Nothing that completely breaks it, but I found at the time that the high variance on read requests for Samsung 970 series NVMe causes the filesystem to also dispatch reads of cached data to the HDDs, even when it’s fully cached.

Which predictably increases latency a lot.

Really I should make another stab at fixing that, but the whole driver is C, and I’m not good at writing flawless C. Combine that with the problem actually being hard…

(“Always read from SSD” isn’t a valid solution here.)

1 comments

"Always read from SSD" seems like what you'd want, no?

I have something on the back burner to start benchmarking devices at format time, that would let us start making better decisions in these situations.

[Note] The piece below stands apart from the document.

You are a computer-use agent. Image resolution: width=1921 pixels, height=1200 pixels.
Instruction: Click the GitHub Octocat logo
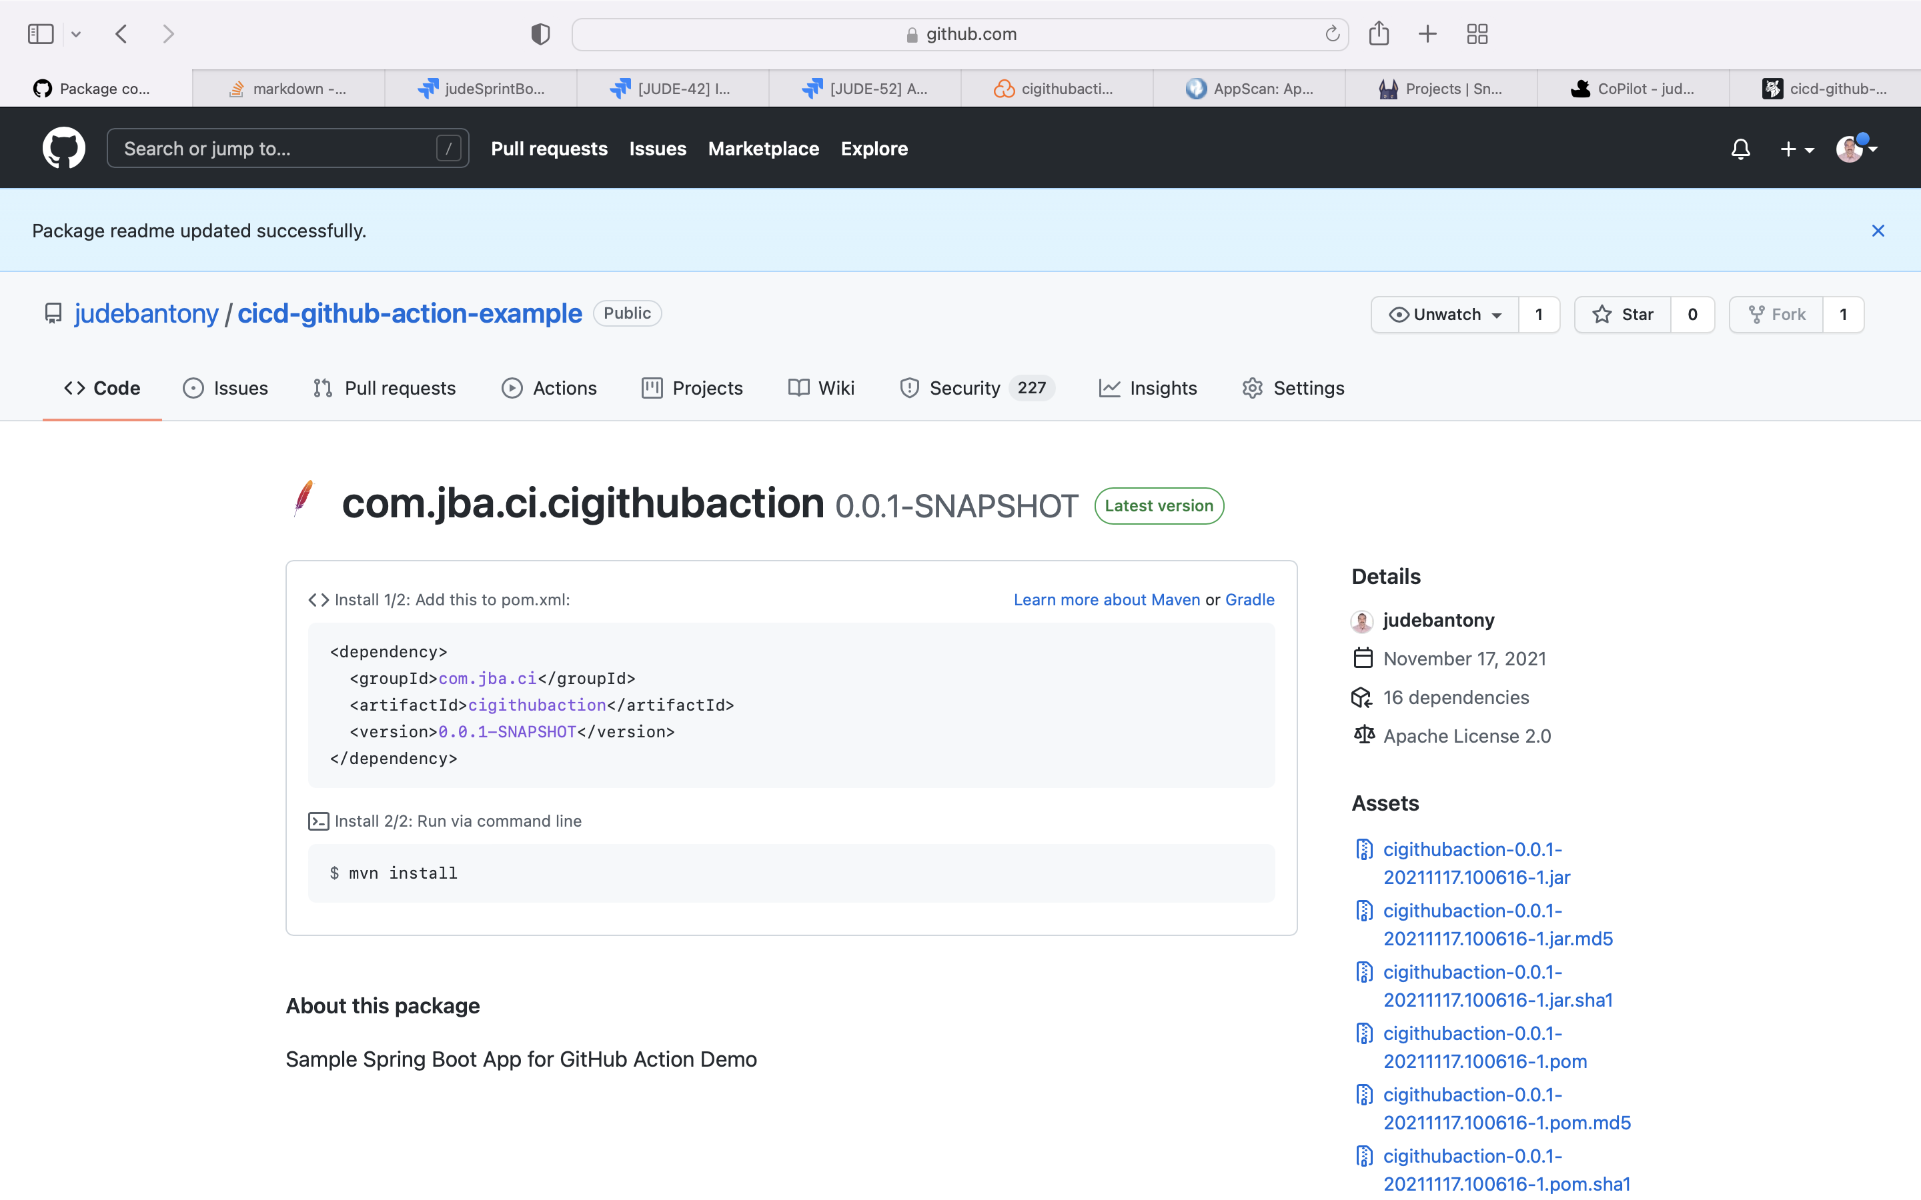tap(64, 148)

Sorry to say, I have some old SSDs that are only 3-4 times faster than the HDDs. Especially when there’s a lot of HDDs in the pool, ignoring them could be leaving a lot of performance on the floor.

Though it would be an improvement over what I saw last time I tried, sure.

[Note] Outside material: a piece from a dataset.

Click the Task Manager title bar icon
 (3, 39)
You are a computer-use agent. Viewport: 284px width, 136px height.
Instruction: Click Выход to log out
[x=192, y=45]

Oh, that is tricky. If you want to play around with the algorithm that picks which device to read from, it's in fs/bcachefs/extents.c

  static inline bool ptr_better(struct bch_fs *c,
                              const struct extent_ptr_decoded p1,                                                                            
                              const struct extent_ptr_decoded p2)                                                                            
  {             
        if (likely(!p1.idx && !p2.idx)) {                                                     
                u64 l1 = dev_latency(c, p1.ptr.dev);
                u64 l2 = dev_latency(c, p2.ptr.dev);                                          
                
                /* Pick at random, biased in favor of the faster device: */
                                                                                              
                return bch2_rand_range(l1 + l2) > l1;
        }       
                            
        if (bch2_force_reconstruct_read)
                return p1.idx > p2.idx;        
                                               
        return p1.idx < p2.idx;
  }
Perhaps just squaring the device latencies would balance things out more the way we want.
I remember this code!

If we're talking about my desktop, its current configuration is 3x 2TB NVMe (configured as zfs cache) plus 2x 12TB HDDs (mirrored). I've set sync=disabled, with transaction groups committing every 10 minutes — this is fine for my use case — so the HDDs spend most of their time spun down.

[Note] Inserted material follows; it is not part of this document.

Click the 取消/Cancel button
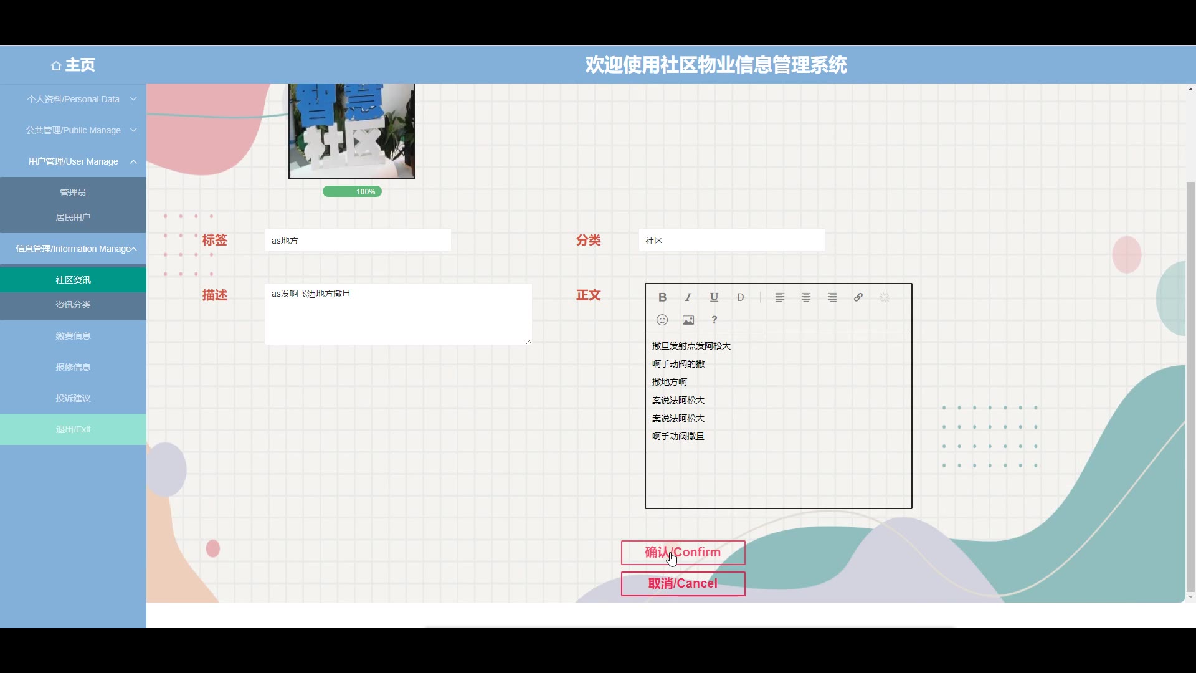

I only actually have 4TB of data on the system. It keeps growing, but the working set is probably much less than that.

Which means, it's 100% cached. A single read sent to the HDDs would have a latency of multiple seconds; absolutely catastrophic for a desktop workload. In this case _always_ using the cache _is_ the right answer, but I've been trying to think of an algorithm that would be able to do so without hardcoding it.